*EXERCICE COURT*:
Poursuivez le texte sur la mesure des inégalités de revenu par la part des 1 % les plus riches, en reprenant juste après sa dernière phrase.

*TEXTE FOURNI*:
+ + + + + + +

Inégalités: le diktat du 1% edit
Thomas Piketty a imposé une norme dans la lecture des inégalités de revenu : les évaluer en utilisant comme indicateur la part du revenu total détenue par les 1% les plus riches. Dans son étude de l’évolution des inégalités sur le long terme, il y avait une assez bonne justification à retenir cet indicateur. En effet, si l’on veut établir des séries de revenu comme il le fait avec son collègue Emmanuel Saez, sur l’ensemble du XXe siècle, il faut s’appuyer sur les données fiscales qui, dans de nombreux pays, n’ont concerné pendant longtemps que les hauts revenus. Ensuite, on compare la part du revenu total détenu par les plus riches aux revenus moyens estimés à partir des comptes nationaux[1].
On le sait, les travaux de Thomas Piketty, surtout après la parution de son livre Le Capital au 21e siècle (2013), ont eu un énorme écho, et la lecture des inégalités de revenu par le prisme des ultra-riches s’est assez largement imposée dans le débat public. Cette focalisation sur la pointe avancée de la pyramide des revenus parle sans doute particulièrement au public français qui communie souvent dans la détestation des plus riches. J’avais tenté dans un papier précédent dans ces colonnes de dégager les racines culturelles de cette hostilité particulière à l’égard des plus nantis des Français.

+ + + + + + +

*EXTRAIT DE DONNÉES*:
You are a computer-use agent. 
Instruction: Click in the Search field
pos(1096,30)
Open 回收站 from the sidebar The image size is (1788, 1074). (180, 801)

+ + + + + + +

*RÉPONSE FINALE*:
Mais tout en tenant compte de ce biais culturel propre à la France, l’analyse des inégalités par les 1% les plus riches a bien sûr des justifications, même pour une lecture contemporaine des inégalités de revenu. Les plus riches ont une visibilité sociale et médiatique qui rend l’opinion très sensible à leur comportement. Ils font partie, pour beaucoup d’entre eux, de l’élite économique de la Nation et sont investis, de ce fait, de responsabilités particulières. Si, comme cela semble avéré depuis quelques années, leurs revenus croissent nettement plus vite que celui du reste de la population, il est compréhensible que cela crée des tensions dans la société, et il est légitime que des chercheurs, des statisticiens mettent à jour les données qui le montrent.
C’est ce qu’ont fait, par exemple, Bertrand Garbinti et Jonathan Goupille-Lebret en 2019 dans un article de la revue de l’INSEE, Economie et statistique[2]. Les auteurs identifient un retournement de l’évolution des inégalités opposant les hauts revenus aux autres qui se situerait au début des années 1980. Entre 1950 et 1983 les hauts revenus (les 1%) croissaient annuellement moins vite que les revenus moyens (2,3% contre 3,5%) ; à partir de 1983, la tendance s’inverse, les très hauts revenus croissant de 2,2% par an contre 1% pour le reste de la population. Ces tendances confirmées par d’autres travaux semblent assez incontestables.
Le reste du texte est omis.